- Original language: English
- Written by: Thomas D'Urfey
- Genre: Restoration Comedy

Premiere
- Date: January 1691
- Place: Theatre Royal, Drury Lane, London

= Love for Money =

1691 play

Love For Money, also known as The Boarding School, is a 1691 comedy play by the English writer Thomas D'Urfey. It was originally staged at the Theatre Royal, Drury Lane by the United Company. In 1733 it was adapted into a ballad opera The Boarding School by Charles Coffey.

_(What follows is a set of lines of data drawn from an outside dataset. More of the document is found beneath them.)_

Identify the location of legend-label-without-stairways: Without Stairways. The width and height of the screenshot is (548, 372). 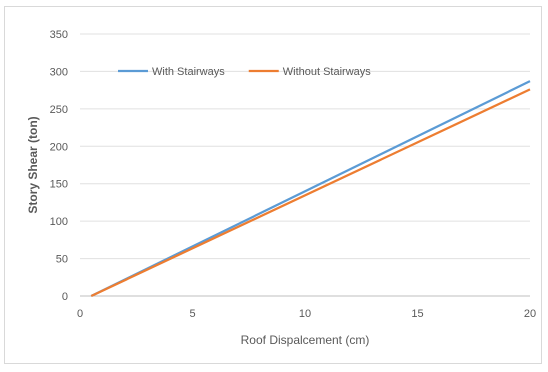
(328, 72).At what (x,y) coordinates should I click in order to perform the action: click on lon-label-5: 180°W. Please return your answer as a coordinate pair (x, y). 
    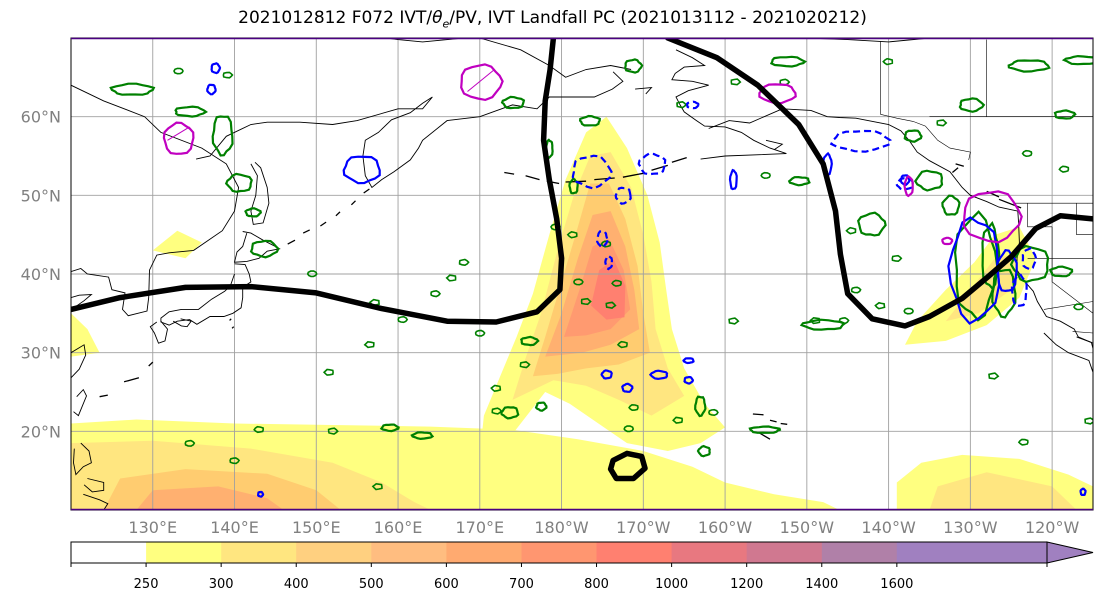
    Looking at the image, I should click on (562, 528).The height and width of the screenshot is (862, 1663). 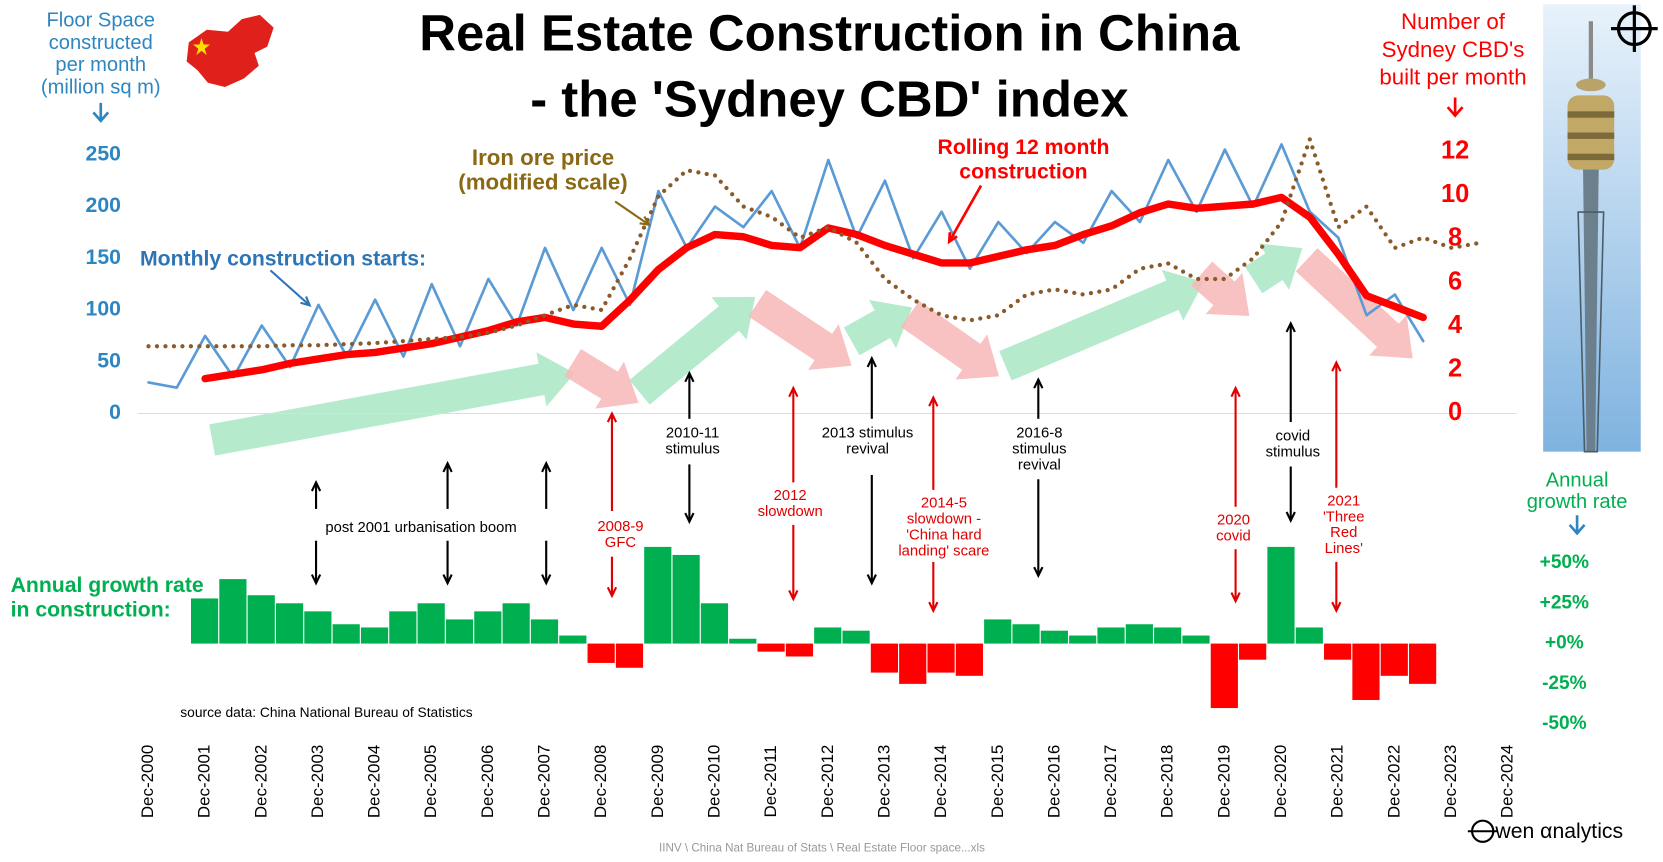 What do you see at coordinates (260, 782) in the screenshot?
I see `x-tick-label: Dec-2002` at bounding box center [260, 782].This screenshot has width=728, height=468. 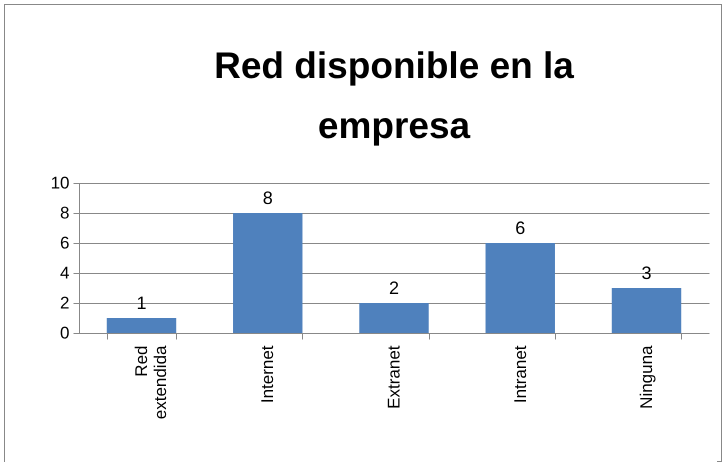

In 2025 a lost work from the play, the song As Soon as Day Began To Peep by English composer Henry Purcell, was rediscovered in the Worcestershire County Archives by Caro Lesemann-Elliott, a researcher on the 'Music, Heritage, Place' project (co-led by Kirsten Gibson, Stephen Rose, and Nancy Kerr); it was unknown to modern scholars. Announcing the find, music professor Stephen Rose said the song was written for a character called Monsieur le Prate, a French fop who is "not quite in control of his emotions" in trying to woo a woman: "He comically compares himself to a cat howling and scratching at the door of his beloved, with Purcell representing the miaows in music." He added that, at the play's performance in London, audience members booed it as a malicious attack on a girls’ boarding school in Chelsea where D’Urfey had stayed in 1690: "Purcell’s opera Dido and Aeneas was performed at the same school in around 1687, so it is interesting to see Purcell also involved in a play that satirised the venue of his opera and the girls who sang in it."

==Original cast==

- Cave Underhill as Sir Rowland Rakehell
- William Mountfort as Jack Amorous
- John Hodgson as Will Merriton
- John Freeman as Old Merriton
- George Powell as Nedd Bragg alias Captain Bouncer
- George Bright as Old Zachary Bragg
- Thomas Doggett as Deputy Nincompoop
- William Bowen as Monsieur Le Prate
- Mr. Kirkham as Singing Master
- John Bowman as Dancing Master
- Mr. Peire as Presbyterian Parson
- Anthony Leigh as Lady Addleplot
- Mrs. Richardson as Lady Straddle
- Anne Bracegirdle as Mirtilla
- Frances Maria Knight as Miss Jenny
- Mrs. Davies as Miss Molly
- Charlotte Butler as Betty Jiltall
- Katherine Corey as Crowstich
- Margaret Osborne as Teareshift
- Elinor Leigh as Oyley

==Bibliography==
- Van Lennep, W. The London Stage, 1660-1800: Volume One, 1660-1700. Southern Illinois University Press, 1960.